Il est réellement très-édifiant de voir un ingénieur
français faire valoir l'économie; cet illustre corps des
ingénieurs français a acquis à bien juste titre la
réputation de construire solidement, mais non pas
économiquement : du moins il semblerait qu'en diverses
circonstances, l'économie soit sans influence sur leurs
déterminations. Nous en pourrions citer divers exemples
qui, selon nous, sont remarquables. Le canal de la Marne
au Rhin suit absolument le cours de la Moselle devant
Liverdun ; arrivée à ce point, la Moselle fait le tour
du rocher : rien sur le sol ne paraît s'opposer à ce que
le canal suive cet exemple ; et cependant on a perforé
le rocher pour y faire passer le canal, qui, après
l'avoir traversé, suit de nouveau la Moselle. Sous le
rocher, le canal n'est pas éloigné de trois cents mètres
de la rivière ; par une déviation de moins de deux cents
mètres, on aurait pu éviter la perforation. Nous ne
concevons pas comment M. le ministre des travaux
publics, qui a assisté à la bénédiction du souterrain,
n'a point fait ces remarques. Sur la pierre monumentale
qui, sans doute, a été posée lors de cette cérémonie,
les ingénieurs auraient dû, pour leur justification dans
la postérité, consigner les motifs qui les ont
déterminés à détourner le canal de la voie tracée par la
nature, pour le faire passer sous une montagne.

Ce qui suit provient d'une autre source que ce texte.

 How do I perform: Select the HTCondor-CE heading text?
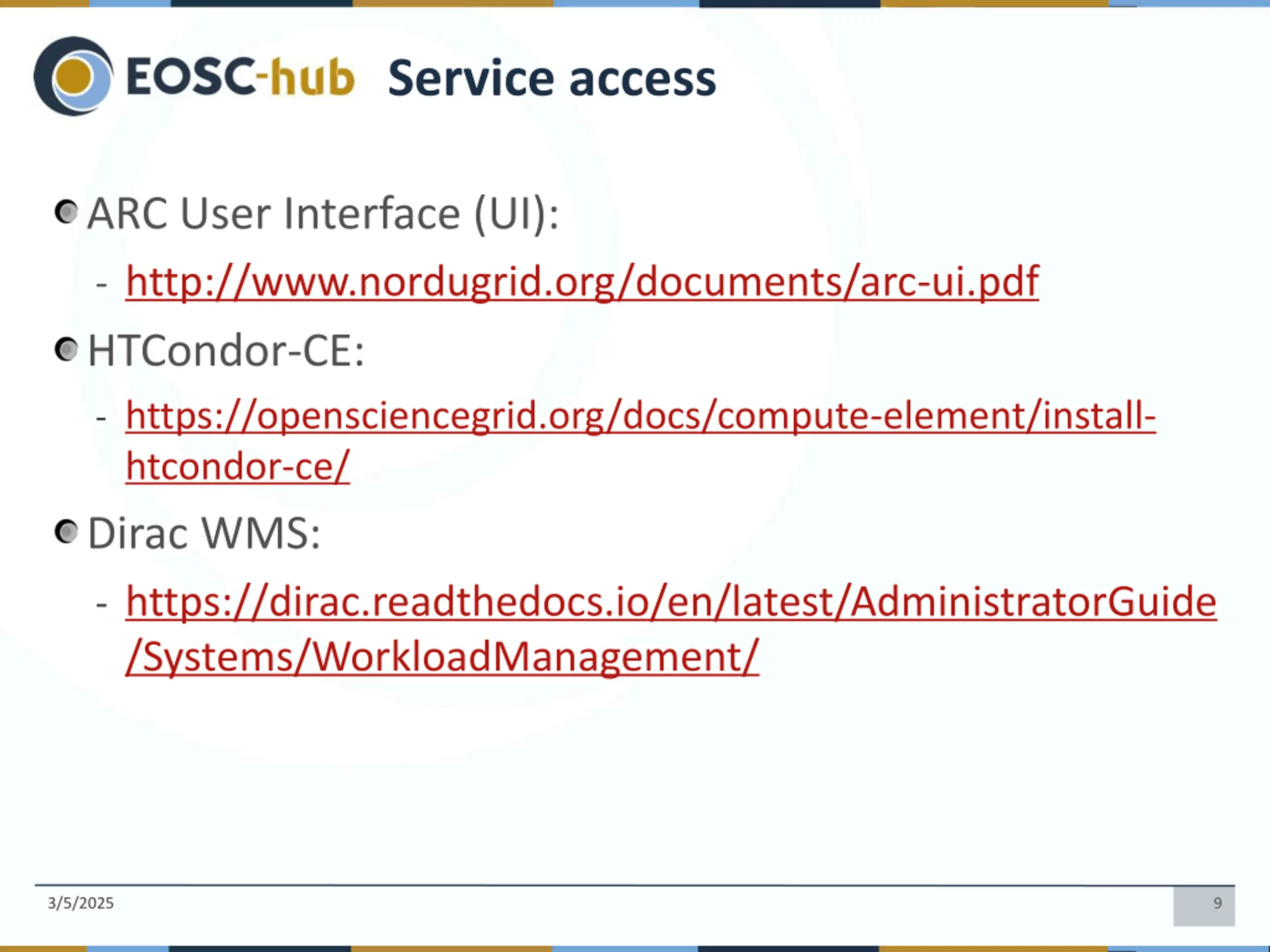[x=226, y=351]
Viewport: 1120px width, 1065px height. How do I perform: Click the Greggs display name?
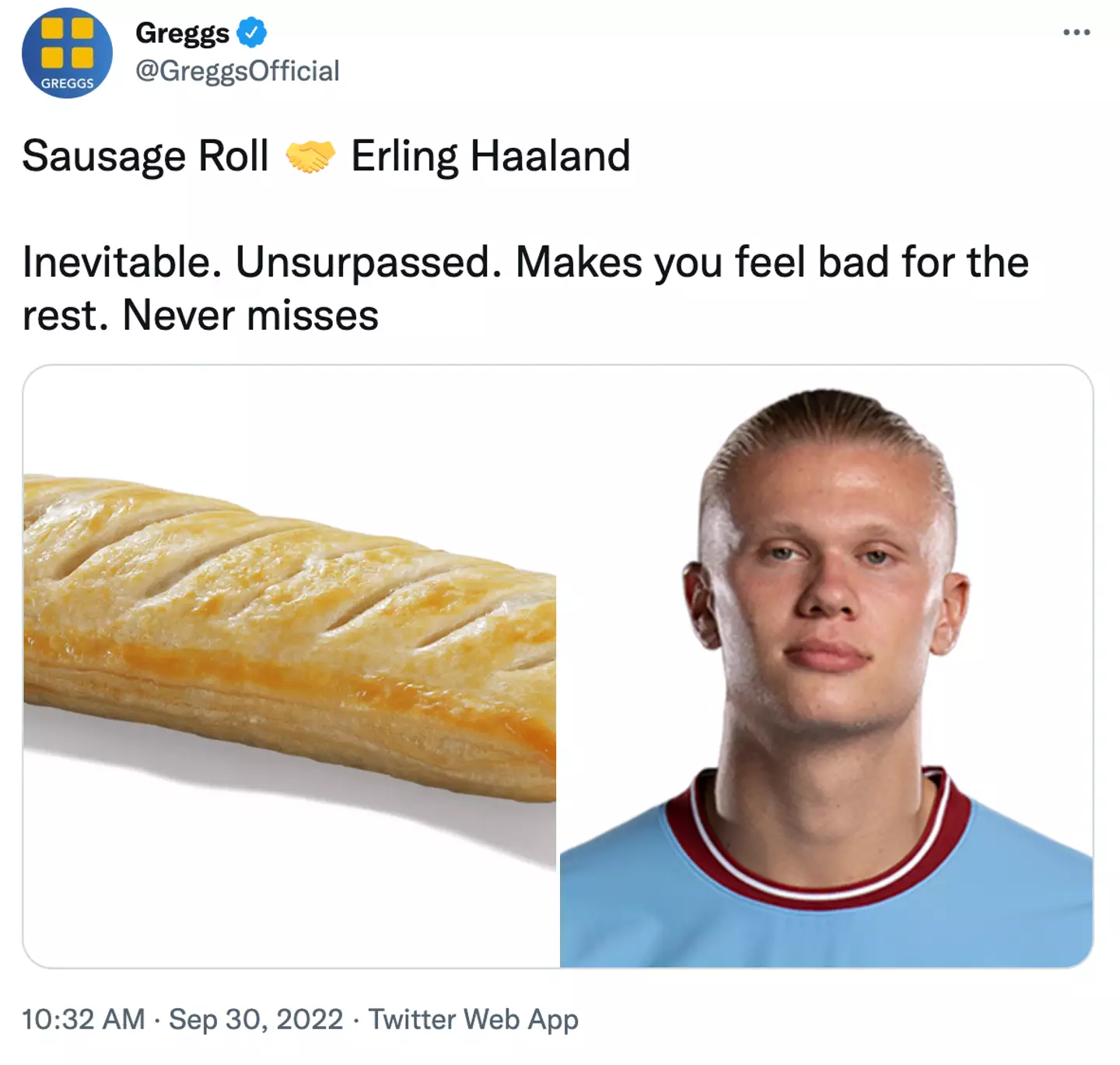182,33
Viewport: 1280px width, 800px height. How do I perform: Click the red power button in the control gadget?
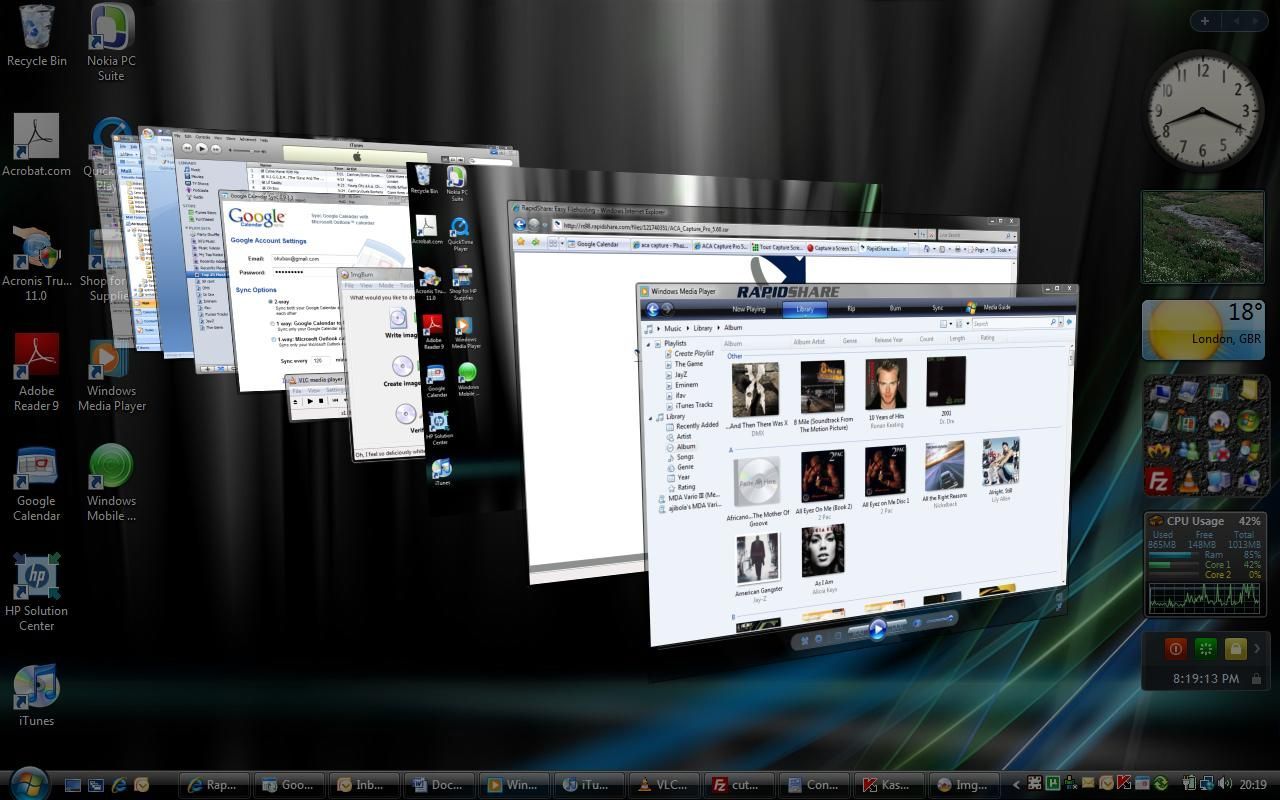[1175, 649]

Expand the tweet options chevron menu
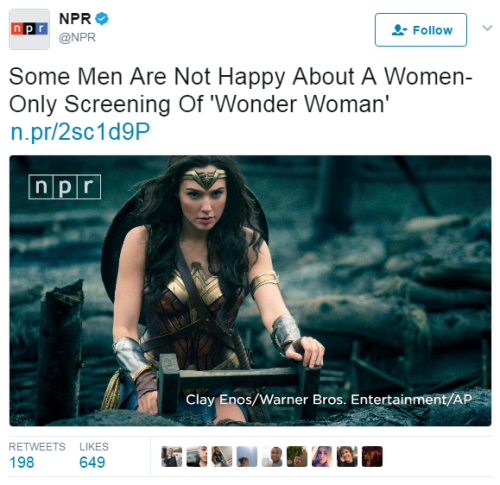(x=487, y=28)
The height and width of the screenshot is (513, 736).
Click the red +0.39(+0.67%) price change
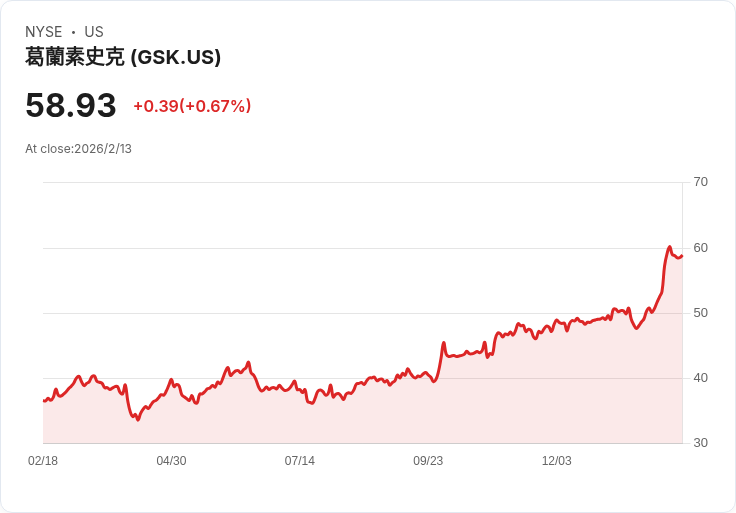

Maintenant, dans la prairie de Tomblaine, on détourne le
cours de la Meurthe pour faire passer le canal en sa
place. L'opération sera longue : il faudra exhausser le
sol, combattre les infiltrations naturelles; et
cependant à coté se trouve un tertre vide qui semblerait
infiniment plus propice pour y creuser le canal, ce qui,
sûrement, occasionnerait beaucoup moins de dépenses.
Nous n'avons encore trouvé personne qui ait pu nous
expliquer, d'une manière qui nous parût intelligible,
les raisons qui ont déterminé à agir ainsi.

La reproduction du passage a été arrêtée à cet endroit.